Text of this remarkable speech here.
In fact, a similar anger exists within segments of the white community. Most working- and middle-class white Americans don’t feel that they have been particularly privileged by their race. Their experience is the immigrant experience – as far as they’re concerned, no one’s handed them anything, they’ve built it from scratch. They’ve worked hard all their lives, many times only to see their jobs shipped overseas or their pension dumped after a lifetime of labor. They are anxious about their futures, and feel their dreams slipping away; in an era of stagnant wages and global competition, opportunity comes to be seen as a zero sum game, in which your dreams come at my expense. So when they are told to bus their children to a school across town; when they hear that an African American is getting an advantage in landing a good job or a spot in a good college because of an injustice that they themselves never committed; when they’re told that their fears about crime in urban neighborhoods are somehow prejudiced, resentment builds over time.
Like the anger within the black community, these resentments aren’t always expressed in polite company. But they have helped shape the political landscape for at least a generation. Anger over welfare and affirmative action helped forge the Reagan Coalition. Politicians routinely exploited fears of crime for their own electoral ends. Talk show hosts and conservative commentators built entire careers unmasking bogus claims of racism while dismissing legitimate discussions of racial injustice and inequality as mere political correctness or reverse racism.
Just as black anger often proved counterproductive, so have these white resentments distracted attention from the real culprits of the middle class squeeze – a corporate culture rife with inside dealing, questionable accounting practices, and short-term greed; a Washington dominated by lobbyists and special interests; economic policies that favor the few over the many. And yet, to wish away the resentments of white Americans, to label them as misguided or even racist, without recognizing they are grounded in legitimate concerns – this too widens the racial divide, and blocks the path to understanding.
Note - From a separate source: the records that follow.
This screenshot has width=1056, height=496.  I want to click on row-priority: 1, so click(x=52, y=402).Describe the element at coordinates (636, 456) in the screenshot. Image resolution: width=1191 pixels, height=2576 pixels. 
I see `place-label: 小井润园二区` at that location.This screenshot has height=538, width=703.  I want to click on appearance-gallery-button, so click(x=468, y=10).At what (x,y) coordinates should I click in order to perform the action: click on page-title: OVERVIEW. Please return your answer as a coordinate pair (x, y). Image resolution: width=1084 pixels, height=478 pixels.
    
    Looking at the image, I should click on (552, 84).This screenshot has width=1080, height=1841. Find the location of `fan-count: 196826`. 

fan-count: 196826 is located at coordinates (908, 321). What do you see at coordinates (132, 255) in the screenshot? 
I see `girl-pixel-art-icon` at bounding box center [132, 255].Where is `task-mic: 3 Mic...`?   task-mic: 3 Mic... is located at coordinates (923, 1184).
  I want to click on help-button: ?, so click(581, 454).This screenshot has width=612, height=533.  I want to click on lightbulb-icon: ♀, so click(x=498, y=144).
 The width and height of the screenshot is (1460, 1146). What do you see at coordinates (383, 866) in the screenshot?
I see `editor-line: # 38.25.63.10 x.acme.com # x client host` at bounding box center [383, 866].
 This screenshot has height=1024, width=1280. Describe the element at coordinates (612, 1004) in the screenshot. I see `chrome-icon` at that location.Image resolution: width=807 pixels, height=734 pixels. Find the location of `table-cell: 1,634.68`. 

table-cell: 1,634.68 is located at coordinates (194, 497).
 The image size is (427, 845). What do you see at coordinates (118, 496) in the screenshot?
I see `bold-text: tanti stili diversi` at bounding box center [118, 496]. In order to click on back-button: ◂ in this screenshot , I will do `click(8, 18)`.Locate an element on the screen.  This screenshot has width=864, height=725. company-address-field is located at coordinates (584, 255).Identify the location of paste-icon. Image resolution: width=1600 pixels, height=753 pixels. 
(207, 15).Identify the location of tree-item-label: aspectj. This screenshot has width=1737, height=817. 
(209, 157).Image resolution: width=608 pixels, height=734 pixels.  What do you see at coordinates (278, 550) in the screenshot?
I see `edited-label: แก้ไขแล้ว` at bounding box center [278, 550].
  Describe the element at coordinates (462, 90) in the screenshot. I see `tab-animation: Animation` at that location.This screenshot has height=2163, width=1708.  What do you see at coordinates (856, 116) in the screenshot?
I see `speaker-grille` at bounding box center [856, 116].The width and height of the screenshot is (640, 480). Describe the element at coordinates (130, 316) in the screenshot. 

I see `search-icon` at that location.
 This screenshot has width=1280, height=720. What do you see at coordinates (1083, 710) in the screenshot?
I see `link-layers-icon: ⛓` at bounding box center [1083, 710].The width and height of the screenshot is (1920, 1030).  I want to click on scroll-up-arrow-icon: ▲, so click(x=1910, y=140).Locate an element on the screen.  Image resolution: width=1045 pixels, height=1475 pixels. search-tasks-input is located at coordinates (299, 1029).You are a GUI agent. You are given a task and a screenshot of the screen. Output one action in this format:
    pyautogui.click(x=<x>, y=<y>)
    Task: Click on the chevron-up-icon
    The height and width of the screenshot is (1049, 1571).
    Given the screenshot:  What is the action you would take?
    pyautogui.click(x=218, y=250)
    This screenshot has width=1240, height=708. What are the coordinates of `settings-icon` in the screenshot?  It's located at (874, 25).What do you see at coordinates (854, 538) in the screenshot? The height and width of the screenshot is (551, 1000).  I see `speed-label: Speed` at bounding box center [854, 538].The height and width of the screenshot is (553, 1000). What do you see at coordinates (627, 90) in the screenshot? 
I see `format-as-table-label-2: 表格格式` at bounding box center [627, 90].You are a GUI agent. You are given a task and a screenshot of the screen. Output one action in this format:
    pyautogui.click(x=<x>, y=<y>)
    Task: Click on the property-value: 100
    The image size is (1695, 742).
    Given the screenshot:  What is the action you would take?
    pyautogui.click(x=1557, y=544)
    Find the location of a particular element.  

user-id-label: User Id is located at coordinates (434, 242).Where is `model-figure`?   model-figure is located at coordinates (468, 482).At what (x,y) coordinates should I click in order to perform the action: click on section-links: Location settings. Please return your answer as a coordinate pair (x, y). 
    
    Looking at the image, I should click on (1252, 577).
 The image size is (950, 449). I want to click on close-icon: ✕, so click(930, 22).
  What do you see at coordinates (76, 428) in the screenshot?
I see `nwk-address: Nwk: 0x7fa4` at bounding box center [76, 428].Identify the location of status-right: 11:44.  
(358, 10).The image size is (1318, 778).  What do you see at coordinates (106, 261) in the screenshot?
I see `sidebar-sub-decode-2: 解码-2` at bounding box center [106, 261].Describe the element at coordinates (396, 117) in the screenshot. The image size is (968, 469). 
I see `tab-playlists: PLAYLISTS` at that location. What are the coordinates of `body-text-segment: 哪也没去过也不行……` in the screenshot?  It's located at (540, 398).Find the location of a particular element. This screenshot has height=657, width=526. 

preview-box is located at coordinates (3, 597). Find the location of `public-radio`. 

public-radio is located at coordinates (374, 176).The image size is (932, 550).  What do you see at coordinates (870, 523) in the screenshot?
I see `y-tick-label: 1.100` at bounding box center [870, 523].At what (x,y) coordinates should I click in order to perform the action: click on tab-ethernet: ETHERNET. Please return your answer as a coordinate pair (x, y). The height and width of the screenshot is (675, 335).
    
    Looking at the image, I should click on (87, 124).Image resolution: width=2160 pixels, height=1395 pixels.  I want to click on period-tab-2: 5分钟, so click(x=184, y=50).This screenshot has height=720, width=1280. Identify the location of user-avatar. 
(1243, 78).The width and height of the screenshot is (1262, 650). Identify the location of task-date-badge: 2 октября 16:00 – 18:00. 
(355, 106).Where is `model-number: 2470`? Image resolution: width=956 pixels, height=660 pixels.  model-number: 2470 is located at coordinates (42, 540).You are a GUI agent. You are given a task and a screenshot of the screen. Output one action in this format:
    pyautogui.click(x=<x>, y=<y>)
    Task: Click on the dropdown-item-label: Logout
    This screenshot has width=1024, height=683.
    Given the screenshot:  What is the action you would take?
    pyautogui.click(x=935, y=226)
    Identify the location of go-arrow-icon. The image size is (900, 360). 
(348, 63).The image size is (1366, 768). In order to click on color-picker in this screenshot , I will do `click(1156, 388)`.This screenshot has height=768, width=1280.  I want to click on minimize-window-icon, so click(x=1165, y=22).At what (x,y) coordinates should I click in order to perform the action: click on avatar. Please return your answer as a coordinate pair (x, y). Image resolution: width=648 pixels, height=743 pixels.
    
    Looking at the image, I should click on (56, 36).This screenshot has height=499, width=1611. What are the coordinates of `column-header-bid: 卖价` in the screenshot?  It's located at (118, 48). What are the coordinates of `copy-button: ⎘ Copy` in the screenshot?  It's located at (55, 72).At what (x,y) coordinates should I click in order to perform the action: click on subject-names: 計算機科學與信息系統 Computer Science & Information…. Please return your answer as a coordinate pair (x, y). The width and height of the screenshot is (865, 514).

If there is any justice in this world, this piece of Obama’s speech today should be the news for a really long time. In fact, there are enough good bits in this to dominate the news until PA ballots are cast.
This was a brilliant and powerful speech addressing long festering racial issues in a way that asks people get beyond themselves and get beyond the pettiness to remember that we are Americans facing some of the biggest challenges of many of our lifetimes. Who else talks about race like this? Who accepts that there are real issues on all sides; who accepts that those issues may not ever completely go away; that we are all touched by it in many ways, but asks us to remember who we really are and get to the real work?
The stories say that Obama wrote this himself and certainly there is nothing about this speech or performance that seemed poll-tested, or trying to hedge a bet. It seemed honest and adult (which I suspect makes it vulnerable to the kind of death only cable can invoke) and – remarkably – did not throw his pastor under the bus for the sake of either ambition or the mob at the gate.
This was one of the most Presidential speeches I have seen in the past 8 years – from either the current occupant or any of its recent aspirants.
You can bet that the wall-to-wall howling about Rev. Wright is just a small foreshadowing of what the VRWC will unleash should Obama be our candidate. The media will remain largely blind to the fact that, in the main, support of repub candidates by incendiary preachers from the right aren’t treated as so out of the ordinary. In spite of all of this and all of the other obstacles, I still think that the fundamental decency of this man along with his smarts, his grace, and his vision of American Community are attributes that the Office of the President Presidency needs right now.